-- start ARTICLE --
# Horse color?



## Parker's Mom (Feb 7, 2007)

What color would you call Moonshine? I'm not real good with colors and I just say he's white with black legs, mane and tal lol.
A friend of ours "gave" him to us for our 18 year old daughter to ride. He is under 15 hands but perfect for her since she is only 5' and 100#. they should make a great team.
btw this is my first post here so hello everyone.
Liz


----------



## ThorArb (Jan 31, 2007)

Buckskin

Dun and Buckskin are often confused. But your guy is most definitely a buckskin. Dun horses MUST have a dorsal stripe. 

Pretty guy! I love the buttermilk buckskins or the very dark, sooty buckskins. Very handsome!

Brittany


----------



## smart_slider (Jan 24, 2007)

a buckskin is wat it looks like to me!
ss


----------



## Jans (Feb 7, 2007)

I think it might be a buckskin too


----------



## Parker's Mom (Feb 7, 2007)

*buttermilk buckskin*

I thought he might be a buttermilk buckskin but wasn't sure. I have another buckskin gelding but he's more of a tan color with black legs, mane and tail. I'll post a picture of him later to see if he is really a buckskin.
Thanks for the replys


----------



## Friesian Mirror (Jan 11, 2007)

I believe that's a Buckskin


----------



## Crazy Horse (Feb 8, 2007)

Hes so cute he like a teddy bear. I dont no what color you'd call him.But do you know there is no such thing as a white horse. can I ask what colour a buckskin is? I feel stupid asking this question!


----------



## ThorArb (Jan 31, 2007)

A buckskin is a black horse, plus agouti (makes it bay), plus one cream (makes it dilute to buckskin). 

There are several shades of Buckskin, this horse is one of them. They can range from being very light, like this one, to being very dark. 

There is such thing as a White horse. But there is no such thing as an Albino horse, which I take it, is what you meant. 

Brittany


----------



## Parker's Mom (Feb 7, 2007)

*color*

I had no idea there was no such thing as a white hore. Now I'm going to ask a stupid question....Why not??? I've saw white horses that were truely white with no other color on them. 
I'll post more pictures of Moonshine when he sheds. It'll be interesting to see what color he is then.
I still can't believe he was given away because his owner sold the other horse and he wouldn't stay in the pasture. He's with other horses now and never tries to get out. Lucky us :lol:


----------



## ThorArb (Jan 31, 2007)

That statement is not accurate. THERE ARE TRUE WHITE HORSES. It is dominant white. 

However, there is no albinoism in horses. Albinoism means the horse's skin would be pink/translucent, red/pink eyes and the coat would be white. 

It was thought that these WHITE horses were Albino but this has already been disputed and proven that they were not true Albinos and were instead just white horses.

Brittany


----------



## vampirecitrus (Feb 8, 2007)

I had no clue what color he is (everyone says buckskin so I guess he is) but he's so pretty!


----------
-- end ARTICLE --
-- start SUPPLIED INFORMATION --
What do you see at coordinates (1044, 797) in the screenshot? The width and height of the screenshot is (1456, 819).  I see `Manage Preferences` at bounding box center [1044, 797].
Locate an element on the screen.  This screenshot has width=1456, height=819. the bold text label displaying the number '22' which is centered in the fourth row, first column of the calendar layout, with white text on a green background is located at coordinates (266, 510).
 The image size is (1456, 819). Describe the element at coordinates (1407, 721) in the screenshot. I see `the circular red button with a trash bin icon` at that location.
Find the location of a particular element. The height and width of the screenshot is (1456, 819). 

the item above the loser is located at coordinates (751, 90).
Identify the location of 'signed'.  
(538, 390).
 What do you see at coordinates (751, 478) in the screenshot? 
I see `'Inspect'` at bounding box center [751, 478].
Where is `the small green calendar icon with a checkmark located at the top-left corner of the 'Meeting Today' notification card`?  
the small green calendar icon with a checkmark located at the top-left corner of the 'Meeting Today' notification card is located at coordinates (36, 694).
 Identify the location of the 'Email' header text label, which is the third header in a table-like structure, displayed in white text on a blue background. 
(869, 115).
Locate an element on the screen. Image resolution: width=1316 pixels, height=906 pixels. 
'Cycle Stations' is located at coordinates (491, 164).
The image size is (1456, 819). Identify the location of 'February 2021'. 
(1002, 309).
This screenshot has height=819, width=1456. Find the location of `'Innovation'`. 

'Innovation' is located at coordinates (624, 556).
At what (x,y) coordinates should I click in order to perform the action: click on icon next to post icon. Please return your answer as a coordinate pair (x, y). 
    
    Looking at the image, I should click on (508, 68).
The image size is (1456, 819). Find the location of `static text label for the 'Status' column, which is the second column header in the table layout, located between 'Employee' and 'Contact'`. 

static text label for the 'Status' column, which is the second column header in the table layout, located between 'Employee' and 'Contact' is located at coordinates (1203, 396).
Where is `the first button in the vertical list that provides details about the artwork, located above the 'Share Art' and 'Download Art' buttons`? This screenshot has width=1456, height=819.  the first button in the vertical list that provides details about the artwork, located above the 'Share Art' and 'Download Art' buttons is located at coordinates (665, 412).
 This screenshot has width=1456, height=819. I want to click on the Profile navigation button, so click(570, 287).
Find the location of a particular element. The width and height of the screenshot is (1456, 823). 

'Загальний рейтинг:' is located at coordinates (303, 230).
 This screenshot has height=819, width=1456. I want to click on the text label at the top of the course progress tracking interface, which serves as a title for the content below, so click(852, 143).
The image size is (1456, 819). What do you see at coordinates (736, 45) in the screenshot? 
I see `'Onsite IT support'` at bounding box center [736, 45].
-- end SUPPLIED INFORMATION --
PROBLEM SET »
a – In the horse color thread, what must a dun horse have?
b – Format the part of the listing that opens with the line containing "coordinates (665, 412)." and runs to the end of the listing as a numbered list, omitting blank lines.

RESPONSES PER TASK »
a – A dun horse must have a dorsal stripe.

b –
1. Where is `the first button in the vertical list that provides details about the artwork, located above the 'Share Art' and 'Download Art' buttons`? This screenshot has width=1456, height=819.  the first button in the vertical list that provides details about the artwork, located above the 'Share Art' and 'Download Art' buttons is located at coordinates (665, 412).
2.  This screenshot has width=1456, height=819. I want to click on the Profile navigation button, so click(570, 287).
3. Find the location of a particular element. The width and height of the screenshot is (1456, 823). 
4. 'Загальний рейтинг:' is located at coordinates (303, 230).
5.  This screenshot has height=819, width=1456. I want to click on the text label at the top of the course progress tracking interface, which serves as a title for the content below, so click(852, 143).
6. The image size is (1456, 819). What do you see at coordinates (736, 45) in the screenshot? 
7. I see `'Onsite IT support'` at bounding box center [736, 45].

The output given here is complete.